┌─ 処理対象データ

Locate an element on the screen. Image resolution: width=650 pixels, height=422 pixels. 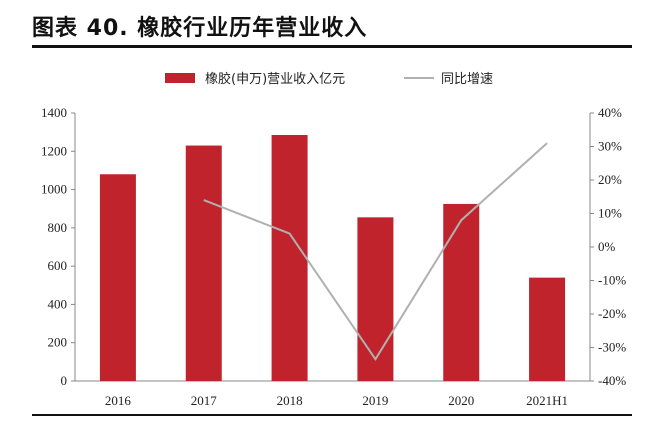
legend: 橡胶(申万)营业收入亿元 同比增速 is located at coordinates (329, 79).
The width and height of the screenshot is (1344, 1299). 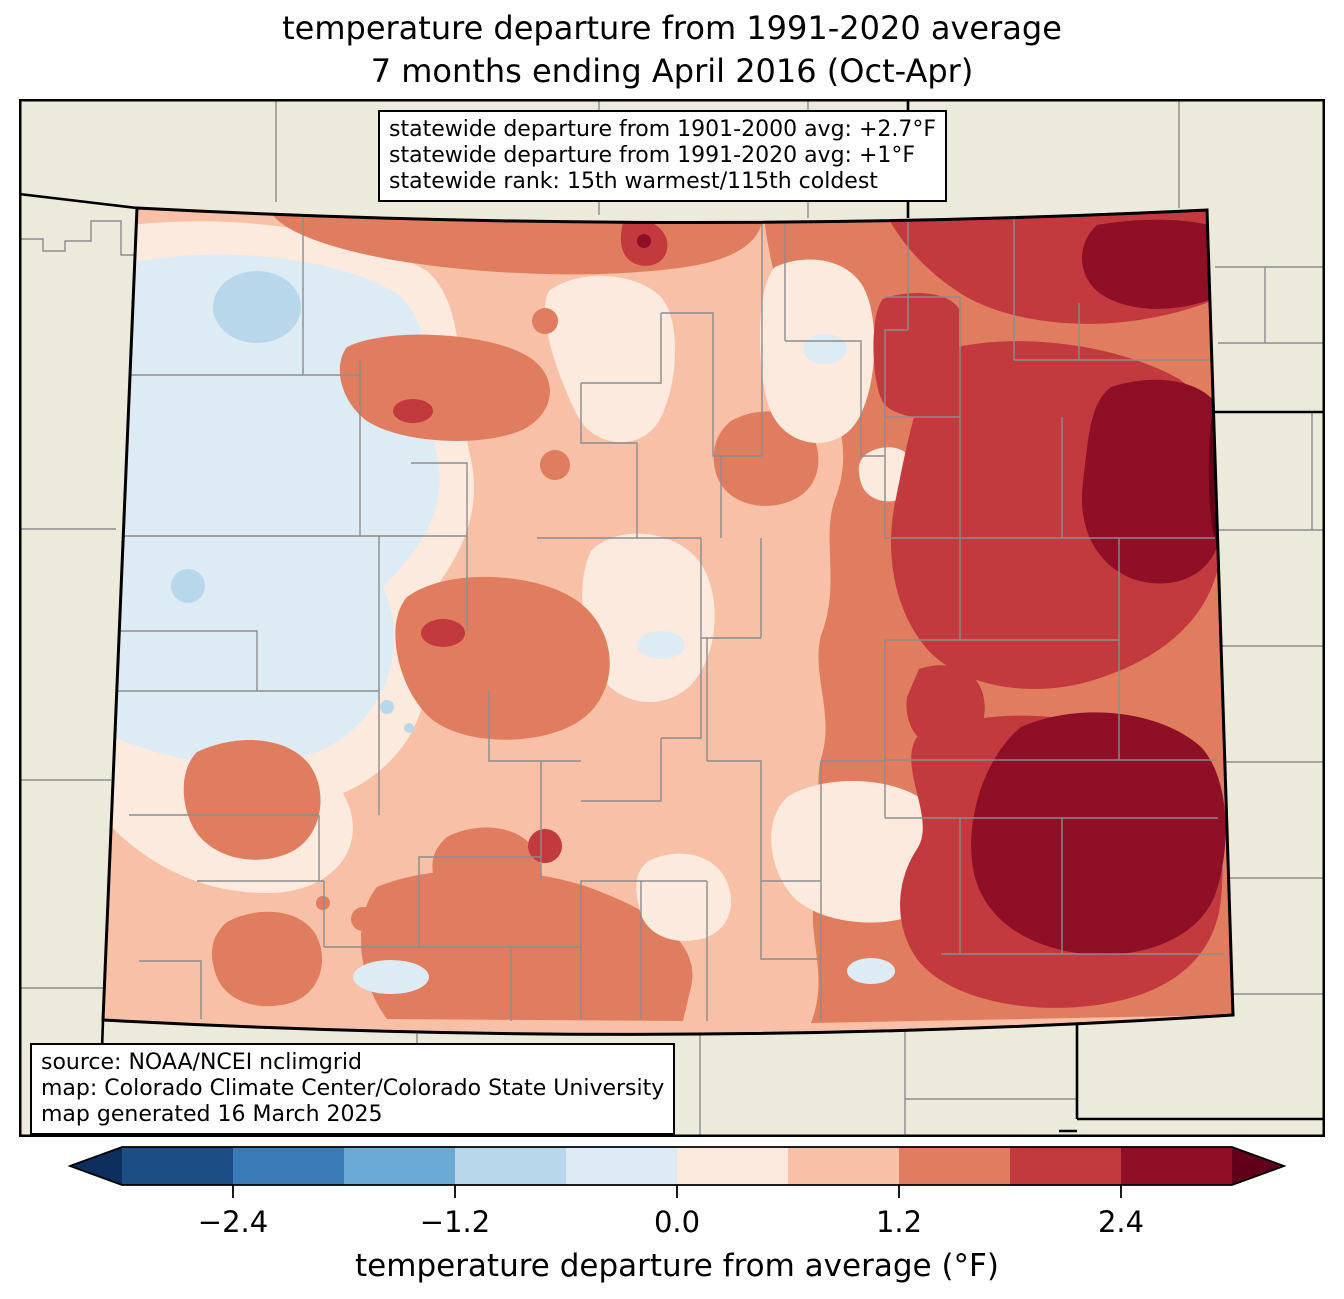 What do you see at coordinates (672, 71) in the screenshot?
I see `title-line-2: 7 months ending April 2016 (Oct-Apr)` at bounding box center [672, 71].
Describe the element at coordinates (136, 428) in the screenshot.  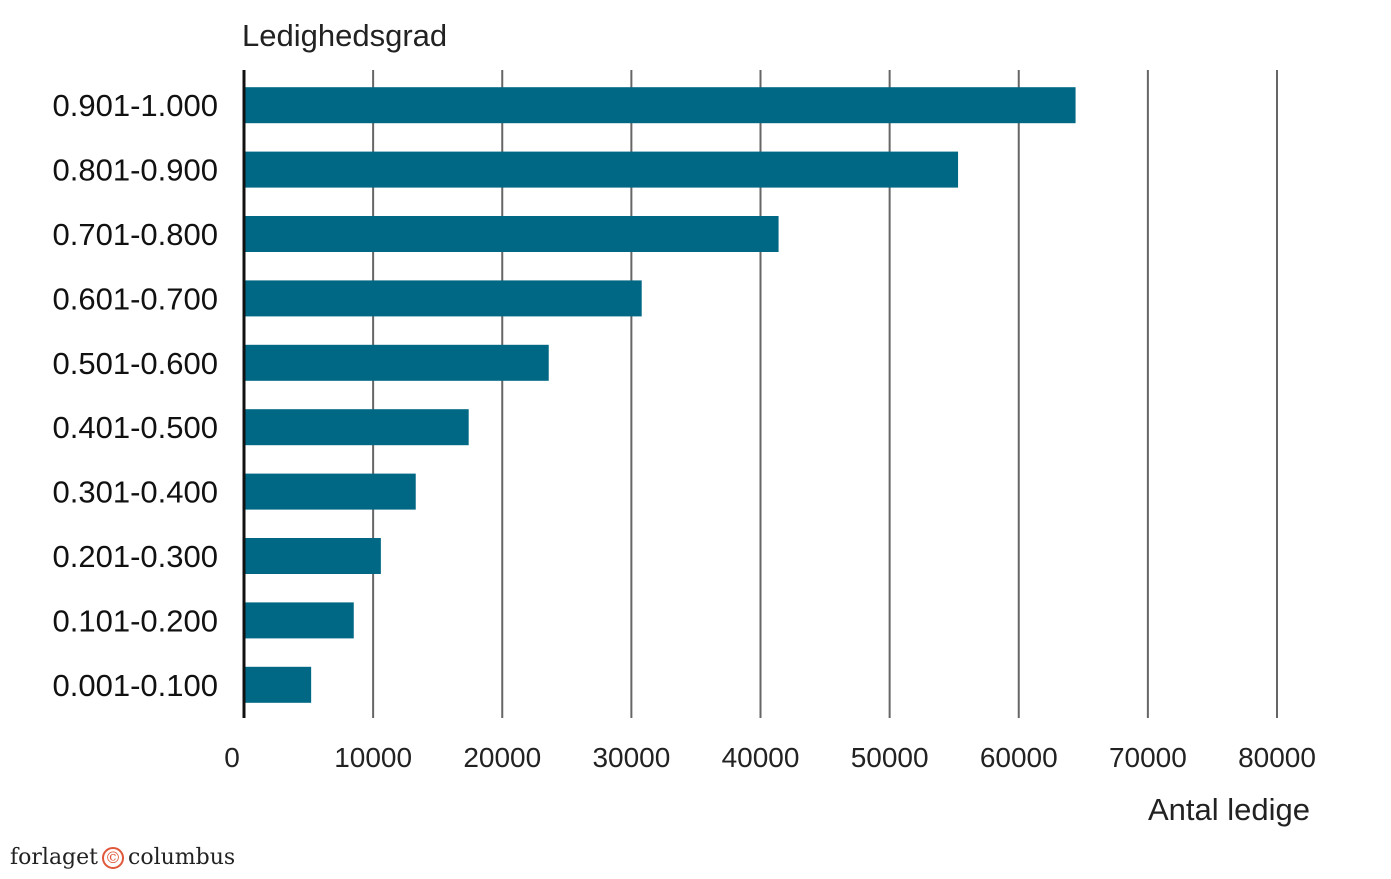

└─

エントリの先頭から「legend: 橡胶(申万)营业收入亿元 同比增速」を含む行まで(両端を含む)を、空行を除いてMarkdownの表として出力してください。列名は「番号」と「内容」とし、画像は入れないでください。

解答:
| 番号 | 内容 |
|---|---|
| 1 | Locate an element on the screen. Image resolution: width=650 pixels, height=422 pixels.  |
| 2 | legend: 橡胶(申万)营业收入亿元 同比增速 is located at coordinates (329, 79). |